Noise Suppression / Echo Cancellation
Noise Suppression / Echo Cancellation
What is it?
Two automatic cleanups that make real-world rooms broadcastable:
- Noise suppression: removing the constant unwanted sound around a voice — fan hum, air conditioning, traffic, keyboard clatter — while keeping the voice intact. Modern AI versions can extract a clean voice from genuinely noisy rooms.
- Echo cancellation: preventing the loop where a participant's speaker output re-enters their own mic — the cause of callers hearing themselves back, and of howling feedback.
Practical example
Noise suppression's showcase was NVIDIA's RTX Voice moment and Discord's Krisp integration: streamers demonstrated talking over a running vacuum cleaner — and the audience heard only the voice, the vacuum erased in real time. Echo cancellation's absence is equally famous: a guest joins a call on laptop speakers without it, and every word the host says returns a half-second later through the guest's mic — the call becomes unusable until someone says the eternal sentence: "can you put on headphones?" Echo cancellation is the software that makes that sentence unnecessary.
Key things to know (non-technical)
- Both are now expected defaults, not features — every serious calling and streaming product runs them invisibly.
- Suppression has a taste dial: aggressive settings clip word-edges and make voices "underwater"; good products err gentle and let users push harder.
- Suppression's blind spot is intermittent noise that overlaps speech frequencies (a barking dog mid-sentence) — better than ever with AI, still not magic.

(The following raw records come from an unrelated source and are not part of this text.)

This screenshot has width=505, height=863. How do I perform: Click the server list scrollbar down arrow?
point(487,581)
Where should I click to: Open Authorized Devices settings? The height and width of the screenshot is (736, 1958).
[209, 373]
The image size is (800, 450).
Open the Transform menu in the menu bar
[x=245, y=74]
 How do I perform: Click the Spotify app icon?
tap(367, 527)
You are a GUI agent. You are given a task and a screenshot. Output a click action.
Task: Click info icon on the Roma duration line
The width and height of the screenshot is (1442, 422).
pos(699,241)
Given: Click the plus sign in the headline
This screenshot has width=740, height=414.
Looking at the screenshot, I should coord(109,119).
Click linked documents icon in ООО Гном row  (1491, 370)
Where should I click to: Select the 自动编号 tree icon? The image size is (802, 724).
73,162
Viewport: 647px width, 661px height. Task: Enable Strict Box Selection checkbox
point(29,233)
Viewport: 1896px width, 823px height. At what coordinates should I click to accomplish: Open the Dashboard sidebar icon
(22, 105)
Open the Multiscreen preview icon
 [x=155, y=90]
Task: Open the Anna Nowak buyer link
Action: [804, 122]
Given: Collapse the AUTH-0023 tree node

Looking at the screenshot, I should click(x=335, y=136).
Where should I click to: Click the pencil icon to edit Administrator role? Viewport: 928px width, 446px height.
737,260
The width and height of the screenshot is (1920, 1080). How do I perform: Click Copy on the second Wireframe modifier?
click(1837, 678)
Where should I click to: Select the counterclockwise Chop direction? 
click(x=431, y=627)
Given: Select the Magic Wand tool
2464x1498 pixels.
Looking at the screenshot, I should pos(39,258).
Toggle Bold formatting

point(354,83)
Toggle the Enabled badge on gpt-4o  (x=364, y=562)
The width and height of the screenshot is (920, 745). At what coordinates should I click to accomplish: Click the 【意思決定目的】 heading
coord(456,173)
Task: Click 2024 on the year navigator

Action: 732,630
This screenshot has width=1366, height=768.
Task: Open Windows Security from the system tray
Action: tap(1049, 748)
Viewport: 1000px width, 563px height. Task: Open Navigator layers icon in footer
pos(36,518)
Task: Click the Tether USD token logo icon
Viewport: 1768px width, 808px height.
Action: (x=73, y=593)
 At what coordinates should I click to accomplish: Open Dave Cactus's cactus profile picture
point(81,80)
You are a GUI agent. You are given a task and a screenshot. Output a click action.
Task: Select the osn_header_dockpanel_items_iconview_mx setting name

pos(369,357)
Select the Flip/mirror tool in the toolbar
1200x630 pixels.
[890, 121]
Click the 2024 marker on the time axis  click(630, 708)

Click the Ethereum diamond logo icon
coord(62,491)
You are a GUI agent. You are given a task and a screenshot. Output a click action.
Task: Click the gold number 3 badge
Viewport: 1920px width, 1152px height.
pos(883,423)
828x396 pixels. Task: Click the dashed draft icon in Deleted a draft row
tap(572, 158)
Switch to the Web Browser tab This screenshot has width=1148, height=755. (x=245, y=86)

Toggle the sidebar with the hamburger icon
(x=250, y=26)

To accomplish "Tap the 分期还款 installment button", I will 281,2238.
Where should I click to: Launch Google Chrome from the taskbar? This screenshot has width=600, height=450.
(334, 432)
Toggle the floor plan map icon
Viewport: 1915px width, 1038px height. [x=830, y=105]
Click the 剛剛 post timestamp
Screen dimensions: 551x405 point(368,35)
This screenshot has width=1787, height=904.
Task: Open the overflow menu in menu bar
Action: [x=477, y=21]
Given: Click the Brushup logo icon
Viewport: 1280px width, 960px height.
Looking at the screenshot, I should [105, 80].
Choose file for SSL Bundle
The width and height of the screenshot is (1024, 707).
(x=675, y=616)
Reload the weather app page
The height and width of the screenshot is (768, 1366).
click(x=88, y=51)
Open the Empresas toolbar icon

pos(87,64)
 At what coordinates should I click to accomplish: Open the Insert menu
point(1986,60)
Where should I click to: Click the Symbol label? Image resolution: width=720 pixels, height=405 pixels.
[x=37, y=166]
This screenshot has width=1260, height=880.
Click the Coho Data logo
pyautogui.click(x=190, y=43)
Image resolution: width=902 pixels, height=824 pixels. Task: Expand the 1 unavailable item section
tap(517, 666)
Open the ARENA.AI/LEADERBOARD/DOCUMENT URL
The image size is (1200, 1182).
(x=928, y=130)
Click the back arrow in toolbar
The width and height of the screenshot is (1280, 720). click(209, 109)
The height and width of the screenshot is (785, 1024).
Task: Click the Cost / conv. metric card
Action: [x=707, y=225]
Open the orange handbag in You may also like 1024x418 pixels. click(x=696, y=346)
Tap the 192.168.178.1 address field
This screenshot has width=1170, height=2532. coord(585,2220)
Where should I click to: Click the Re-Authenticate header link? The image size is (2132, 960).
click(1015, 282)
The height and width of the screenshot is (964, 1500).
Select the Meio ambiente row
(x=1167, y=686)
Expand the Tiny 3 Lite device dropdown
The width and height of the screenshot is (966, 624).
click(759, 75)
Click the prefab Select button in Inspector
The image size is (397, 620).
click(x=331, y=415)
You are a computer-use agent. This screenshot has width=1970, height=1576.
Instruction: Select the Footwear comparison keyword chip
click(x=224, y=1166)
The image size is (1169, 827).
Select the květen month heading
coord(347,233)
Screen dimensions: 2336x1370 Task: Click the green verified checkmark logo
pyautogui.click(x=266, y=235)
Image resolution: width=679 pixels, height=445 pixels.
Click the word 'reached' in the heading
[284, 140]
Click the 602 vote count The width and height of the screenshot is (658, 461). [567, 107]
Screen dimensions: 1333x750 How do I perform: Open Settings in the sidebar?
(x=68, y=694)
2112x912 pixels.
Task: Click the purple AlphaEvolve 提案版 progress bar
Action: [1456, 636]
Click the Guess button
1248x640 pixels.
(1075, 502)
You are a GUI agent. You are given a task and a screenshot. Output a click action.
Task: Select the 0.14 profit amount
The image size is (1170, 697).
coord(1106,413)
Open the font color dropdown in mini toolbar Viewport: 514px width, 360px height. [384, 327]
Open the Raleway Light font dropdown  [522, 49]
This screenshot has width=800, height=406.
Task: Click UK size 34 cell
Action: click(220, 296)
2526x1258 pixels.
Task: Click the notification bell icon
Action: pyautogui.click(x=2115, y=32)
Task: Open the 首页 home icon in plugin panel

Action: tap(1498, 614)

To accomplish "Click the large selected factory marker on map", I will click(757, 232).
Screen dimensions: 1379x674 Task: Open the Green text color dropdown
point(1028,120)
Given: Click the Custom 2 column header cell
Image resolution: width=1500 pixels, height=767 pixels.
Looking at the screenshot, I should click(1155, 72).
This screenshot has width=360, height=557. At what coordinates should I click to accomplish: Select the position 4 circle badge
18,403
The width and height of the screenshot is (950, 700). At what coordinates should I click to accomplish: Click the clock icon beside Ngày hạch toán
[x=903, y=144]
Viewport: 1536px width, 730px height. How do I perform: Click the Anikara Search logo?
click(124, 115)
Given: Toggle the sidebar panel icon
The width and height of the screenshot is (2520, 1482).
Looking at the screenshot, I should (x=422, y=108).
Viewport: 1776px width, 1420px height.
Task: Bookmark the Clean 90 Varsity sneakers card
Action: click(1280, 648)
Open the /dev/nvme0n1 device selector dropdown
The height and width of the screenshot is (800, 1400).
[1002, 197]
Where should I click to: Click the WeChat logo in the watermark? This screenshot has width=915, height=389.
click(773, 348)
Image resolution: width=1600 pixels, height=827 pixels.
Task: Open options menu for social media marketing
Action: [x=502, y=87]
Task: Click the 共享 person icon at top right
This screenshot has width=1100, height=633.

- Echo cancellation matters most in the guest flow: guests join from laptops, often speaker-out — the feature is what makes "click the link" actually work.
In Tupic Live
Both run by default in Tupic Live — AI noise suppression on every mic channel (with an intensity slider), echo cancellation baked into the guest-join path — because the platform's broadcasts come from bedrooms, cafés, and cars, and the product's job is making those rooms sound like studios.